The Economics of Immortality
Pyramid of Khufu
Pyramid of KhufuKhufu’s Pyramid, also known as the Great Pyramid of Giza, is the oldest and largest of the three pyramids in the Giza pyramid complex bordering what is now Cairo, Egypt. It was built as a tomb for Fourth Dynasty Egyptian King Khufu over a 20-year period concluding around 2560 BC. The pyramid is 750 feet long on each side, 450 feet high and is composed of 2,300,000 limestone blocks, each averaging 2.5 tons (5000 pounds) in weight.
In his famous paper, “The Original Affluent Society,” Marshall Sahlins argues that survival is no problem for hunters and gatherers. The food quest is intermittent and leisure abundant. A woman gathers enough food in single day to feed her family for three days—and spends the rest of her time resting in camp.

Egyptian civilization did not develop an economic surplus for the sake of biological survival. Their productive energies were devoted to the creation and maintenance of monumental tombs dedicated to the proposition that some human beings could live eternally.

Building elaborate tombs, David Macauley explains, spanned the history of ancient Egypt, a history dominated by the belief that the god-king—if properly cared for—could live forever. Macauley puts the following words into the mouth of Pharaoh Khufu: “I’ll build the greatest pyramid of all. So that no one can doubt the power and glory of the King of Egypt—from now until the end of time.”

Khufu’s pyramid consisted of 2.3 million limestone blocks, averaging 2.5 tons each. Quarrying the stones, transporting them to the pyramid site, and putting them into place required the labor of tens of thousands of men working for 20 years. Egyptians devoted their lives to building these monumental structures, whose purpose was to house a man in a tomb so that he could flourish in his “second life.”

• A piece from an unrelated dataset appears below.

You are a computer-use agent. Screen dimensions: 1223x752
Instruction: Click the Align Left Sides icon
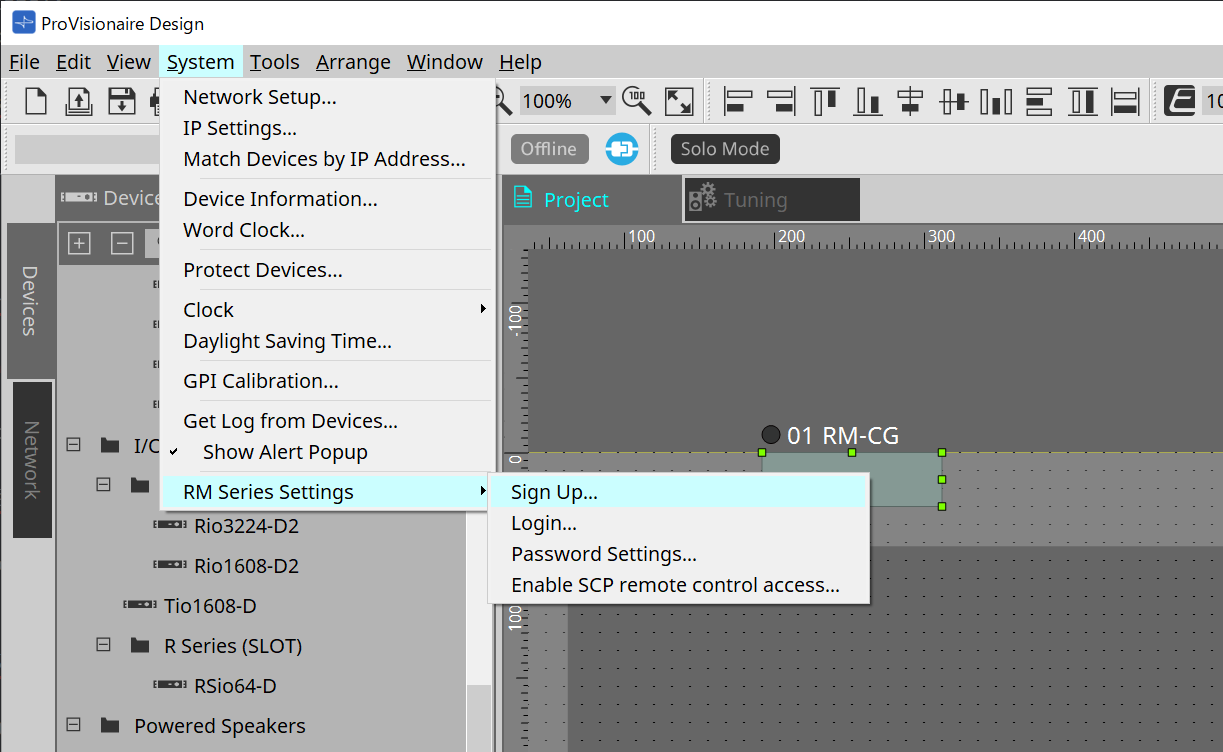[x=739, y=101]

Refuting the notion that the motive of economic life is utilitarian egoism, Norman O. Brown argues that the compulsion to work to produce a surplus is self-sacrificial: “The gods exist to receive gifts.” The ambition of civilized man, Brown says, is “revealed in the pyramid.” In the pyramid reposes the dream of immortality. Death is overcome insofar as the reality of life passes into these “immortal and dead things.”

It was for biological survival that Egyptian civilization developed. Egyptians sought to overcome or transcend the fate of animals. Based on the fertility of the Nile, Egyptians produced an economic surplus to become who they were: a civilization devoting its resources toward building and maintaining “immortal and dead things.”